Home  >  Article  >  Technology peripherals  >  The first target detection diffusion model, better than Faster R-CNN and DETR, detects directly from random frames

The first target detection diffusion model, better than Faster R-CNN and DETR, detects directly from random frames

WBOY
WBOYforward
2023-04-13 08:34:07876browse

Diffusion Model (Diffusion Model), as a new SOTA in deep generation models, has surpassed the original SOTA in image generation tasks: such as GAN, and has excellent performance in many application fields, such as computer vision, NLP, molecular graph modeling, time series modeling, etc.

Recently, Luo Ping's team from the University of Hong Kong and researchers from Tencent AI Lab jointly proposed a new framework DiffusionDet, which applies the diffusion model to target detection. As far as we know, there is no research that can successfully apply the diffusion model to target detection. It can be said that this is the first work to use the diffusion model for target detection.

What is the performance of DiffusionDet? Evaluated on the MS-COCO data set, using ResNet-50 as the backbone, under a single sampling step, DiffusionDet achieves 45.5 AP, significantly better than Faster R-CNN (40.2 AP), DETR (42.0 AP), and comparable to Sparse R-CNN (45.0 AP) is equivalent. By increasing the number of sampling steps, the DiffusionDet performance is further improved to 46.2 AP. In addition, DiffusionDet also performed well on the LVIS dataset, achieving 42.1 AP using swing-base as the backbone.

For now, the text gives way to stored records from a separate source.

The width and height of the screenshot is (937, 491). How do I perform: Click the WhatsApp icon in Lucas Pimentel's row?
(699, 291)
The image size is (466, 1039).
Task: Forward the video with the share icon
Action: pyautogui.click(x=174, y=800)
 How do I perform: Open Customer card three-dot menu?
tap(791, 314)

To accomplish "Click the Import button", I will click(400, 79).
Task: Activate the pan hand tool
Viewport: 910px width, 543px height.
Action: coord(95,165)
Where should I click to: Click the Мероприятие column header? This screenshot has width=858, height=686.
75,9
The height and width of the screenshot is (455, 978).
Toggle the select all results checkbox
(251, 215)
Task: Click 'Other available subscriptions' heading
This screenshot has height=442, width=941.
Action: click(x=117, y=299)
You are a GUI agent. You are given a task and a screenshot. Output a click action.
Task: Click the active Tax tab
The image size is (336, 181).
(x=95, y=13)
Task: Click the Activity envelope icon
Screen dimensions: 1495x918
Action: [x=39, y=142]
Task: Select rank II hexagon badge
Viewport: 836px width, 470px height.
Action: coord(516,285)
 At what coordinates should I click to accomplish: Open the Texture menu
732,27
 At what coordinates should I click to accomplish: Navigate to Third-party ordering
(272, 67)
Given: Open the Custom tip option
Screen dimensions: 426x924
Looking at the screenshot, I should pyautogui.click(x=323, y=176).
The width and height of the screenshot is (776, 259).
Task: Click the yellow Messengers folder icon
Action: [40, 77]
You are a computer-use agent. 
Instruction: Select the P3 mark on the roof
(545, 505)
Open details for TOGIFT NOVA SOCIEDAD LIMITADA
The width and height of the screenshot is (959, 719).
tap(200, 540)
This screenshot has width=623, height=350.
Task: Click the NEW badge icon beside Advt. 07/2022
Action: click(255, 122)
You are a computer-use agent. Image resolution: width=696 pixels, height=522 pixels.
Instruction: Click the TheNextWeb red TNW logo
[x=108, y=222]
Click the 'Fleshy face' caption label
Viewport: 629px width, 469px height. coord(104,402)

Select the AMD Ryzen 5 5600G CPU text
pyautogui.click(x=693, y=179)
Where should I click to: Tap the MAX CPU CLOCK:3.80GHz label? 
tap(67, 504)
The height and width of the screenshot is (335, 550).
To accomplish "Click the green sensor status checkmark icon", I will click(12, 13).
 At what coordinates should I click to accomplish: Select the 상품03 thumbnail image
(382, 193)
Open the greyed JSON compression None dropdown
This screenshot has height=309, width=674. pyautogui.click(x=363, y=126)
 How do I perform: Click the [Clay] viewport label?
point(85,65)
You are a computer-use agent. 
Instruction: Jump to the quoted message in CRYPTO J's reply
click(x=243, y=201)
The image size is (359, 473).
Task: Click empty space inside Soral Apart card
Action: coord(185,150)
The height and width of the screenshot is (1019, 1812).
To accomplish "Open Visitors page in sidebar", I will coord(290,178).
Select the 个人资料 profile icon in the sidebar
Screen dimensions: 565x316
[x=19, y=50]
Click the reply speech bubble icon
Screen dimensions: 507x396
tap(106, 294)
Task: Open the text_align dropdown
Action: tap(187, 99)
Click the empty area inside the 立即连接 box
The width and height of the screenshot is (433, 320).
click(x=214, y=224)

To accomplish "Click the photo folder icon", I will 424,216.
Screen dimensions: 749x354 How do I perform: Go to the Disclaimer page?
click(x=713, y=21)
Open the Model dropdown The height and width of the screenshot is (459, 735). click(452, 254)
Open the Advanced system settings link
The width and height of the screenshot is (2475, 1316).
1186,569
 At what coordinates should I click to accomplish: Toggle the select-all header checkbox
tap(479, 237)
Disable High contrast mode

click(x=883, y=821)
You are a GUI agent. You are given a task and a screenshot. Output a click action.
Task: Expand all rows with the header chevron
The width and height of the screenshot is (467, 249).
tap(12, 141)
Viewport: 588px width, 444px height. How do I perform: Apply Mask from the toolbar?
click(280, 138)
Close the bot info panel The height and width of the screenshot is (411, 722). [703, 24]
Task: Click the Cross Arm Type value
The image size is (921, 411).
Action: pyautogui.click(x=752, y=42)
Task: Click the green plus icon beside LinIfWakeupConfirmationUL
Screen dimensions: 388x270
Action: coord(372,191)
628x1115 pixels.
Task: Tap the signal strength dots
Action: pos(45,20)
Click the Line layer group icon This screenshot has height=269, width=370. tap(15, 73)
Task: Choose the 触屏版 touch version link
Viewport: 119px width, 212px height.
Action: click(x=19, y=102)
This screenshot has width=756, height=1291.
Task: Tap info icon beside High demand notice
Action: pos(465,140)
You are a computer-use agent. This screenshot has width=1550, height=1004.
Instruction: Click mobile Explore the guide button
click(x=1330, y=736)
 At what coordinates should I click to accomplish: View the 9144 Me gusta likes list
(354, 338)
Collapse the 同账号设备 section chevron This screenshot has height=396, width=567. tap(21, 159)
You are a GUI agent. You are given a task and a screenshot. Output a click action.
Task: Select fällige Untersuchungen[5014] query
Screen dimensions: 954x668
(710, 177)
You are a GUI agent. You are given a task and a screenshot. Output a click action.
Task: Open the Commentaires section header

The first target detection diffusion model, better than Faster R-CNN and DETR, detects directly from random frames

  • Paper address: https://arxiv.org/pdf/2211.09788.pdf
  • Project address https://github.com/ShoufaChen/DiffusionDet

This study found that in traditional target detection There is a drawback in that they rely on a fixed set of learnable queries. Then researchers wondered: Is there a simple way to do object detection that doesn't even require learnable queries?

In order to answer this question, this article proposes DiffusionDet, a framework that can detect targets directly from a set of random boxes. It formulates target detection as a process from the noise box to the target box. noise diffusion process. This noise-to-box approach does not require heuristic target priors nor learnable queries, which further simplifies target candidates and advances detection pipelines.

As shown in Figure 1 below, this study believes that the noise-to-box paradigm is similar to the noise-to-image process in the denoising diffusion model, which is a type of likelihood-based process. The model uses the learned denoising model to gradually remove the noise in the image to generate the image.

The first target detection diffusion model, better than Faster R-CNN and DETR, detects directly from random frames

DiffusionDet solves the target detection task through the diffusion model, that is, the detection is regarded as the position (center coordinates) and size (width and height) of the bounding box in the image Spatial generation tasks. In the training phase, Gaussian noise controlled by the variance table (schedule) is added to the ground truth box to obtain the noise box. These noisy boxes are then used to crop regions of interest (RoI) from the output feature maps of backbone encoders (such as ResNet, Swin Transformer). Finally, these RoI features are sent to the detection decoder, which is trained to predict the ground truth box without noise. In the inference phase, DiffusionDet generates bounding boxes by inverting the learned diffusion process, which adjusts the noise prior distribution to the learned distribution on the bounding box.

Method Overview

Because the diffusion model iteratively generates data samples, the model f_θ needs to be run multiple times during the inference phase. However, applying f_θ directly on the original image at each iteration step is computationally difficult. Therefore, the researchers proposed to divide the entire model into two parts, namely the image encoder and the detection decoder. The former is run only once to extract the depth feature representation from the original input image Progressively refine box predictions in z_t.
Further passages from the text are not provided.